Equally important are the critical aspects of love and freedom, without which the person cannot exist in its proper fulfillment. The life of the Holy Trinity is our model for what human life should be – for this is the image in which we were created.
But before we get too abstract – the Trinity has its most complete revelation to us in the Cross of Christ. It is the self-emptying love of Christ, in an act of total freedom that manifests for us both what love means and what freedom means. We do not engage in abstract speculations about the Trinity and then move to consider our life with one another. We examine the testimony of Christ and from that can speak of Trinity, and from that can see how it is that we are to live.
Overcoming the fears that each of us has – fears that laying down my life for you will mean that I will no longer be – or fears that freedom will destroy everything around us – is an essential part of the struggle to be a person. Such fears have driven mankind to attempt any number of well-ordered societies, even uptopias. Inevitably, both freedom and love are compromised in these efforts. The self subsumed by the state is a demonic notion. Human beings in a relation that is not love is a construction point for hell.
As strangely philosophical as all these things sound, they are simply another way to describe the life we live in the Church, as we properly live it in the Church. Here we learn to love: learning to forgive frequently so that those around me are not bound by the past and by the debt they owe me, but have been set free in the loving act of forgiveness that I freely give them. We also learn freedom – not utter self-centered autonomy – but the freedom that comes from saying yes and no to God. He will not leave us or forsake us. If we say no to Him, He still says yes to us. We learn that the offering we make to God is indeed an act of freedom. I did not have to make it – I could have done otherwise.

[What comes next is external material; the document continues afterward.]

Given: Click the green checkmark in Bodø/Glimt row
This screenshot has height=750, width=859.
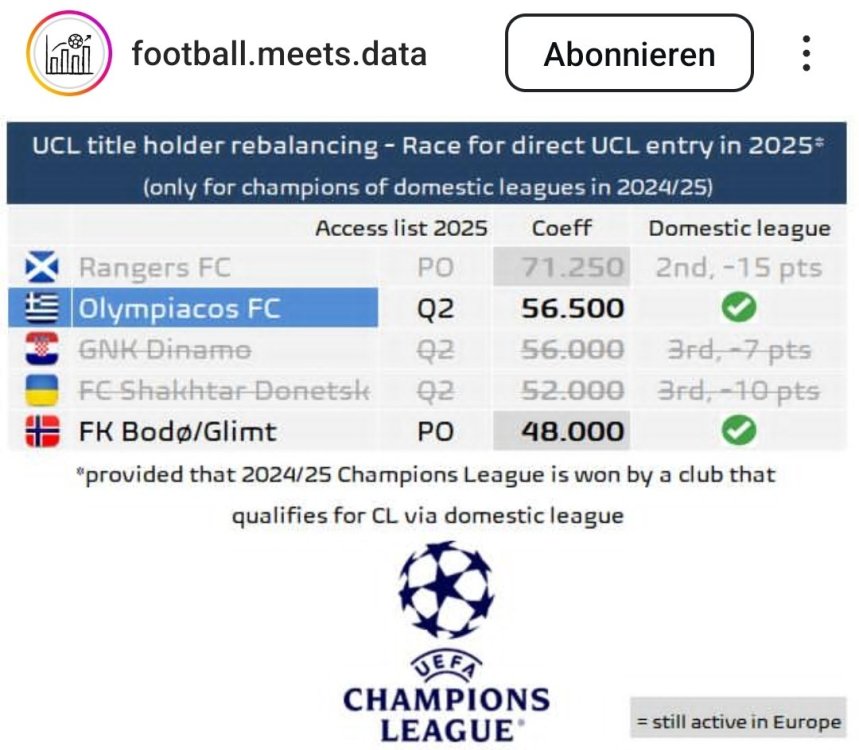Looking at the screenshot, I should [739, 431].
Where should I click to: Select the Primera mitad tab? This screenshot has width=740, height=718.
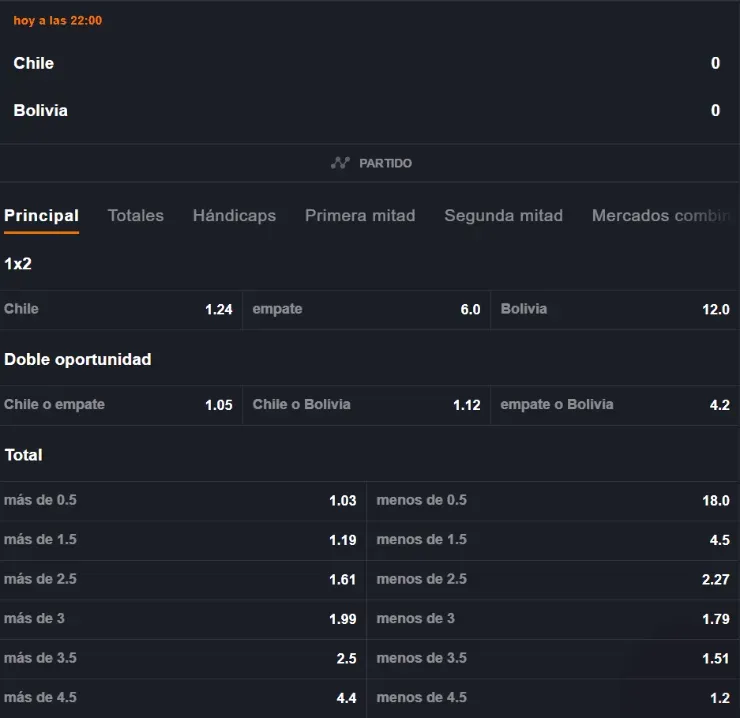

It is like a marriage. I have said yes to my wife and to laying down my life for her and for my children. This is love and it is my freedom. I find that as I lose myself in my beloved I find myself and am renewed. Marriage is a sacrament, a mystery of the Church. All mysteries are centered in the great mystery of our salvation, our union with Christ in the fullness of ourselves as persons. I am a more whole man after 31 years of marriage. I have found a freedom greater than anything I knew before.
We struggle daily to rise to the level of person – something that is the highest form of our humanity. To live fully as a human person is to rise to the level of union with God, for to be fully human is to be fully conformed to His image. What joy awaits us each day. Each opportunity to love, to use our freedom rightly.
It is no wonder that tyrants always oppose the life of the Church. It is antithetical to their existence. May God free us from the tyranny of the false self and bring us into the glorious liberty of the Sons of Light.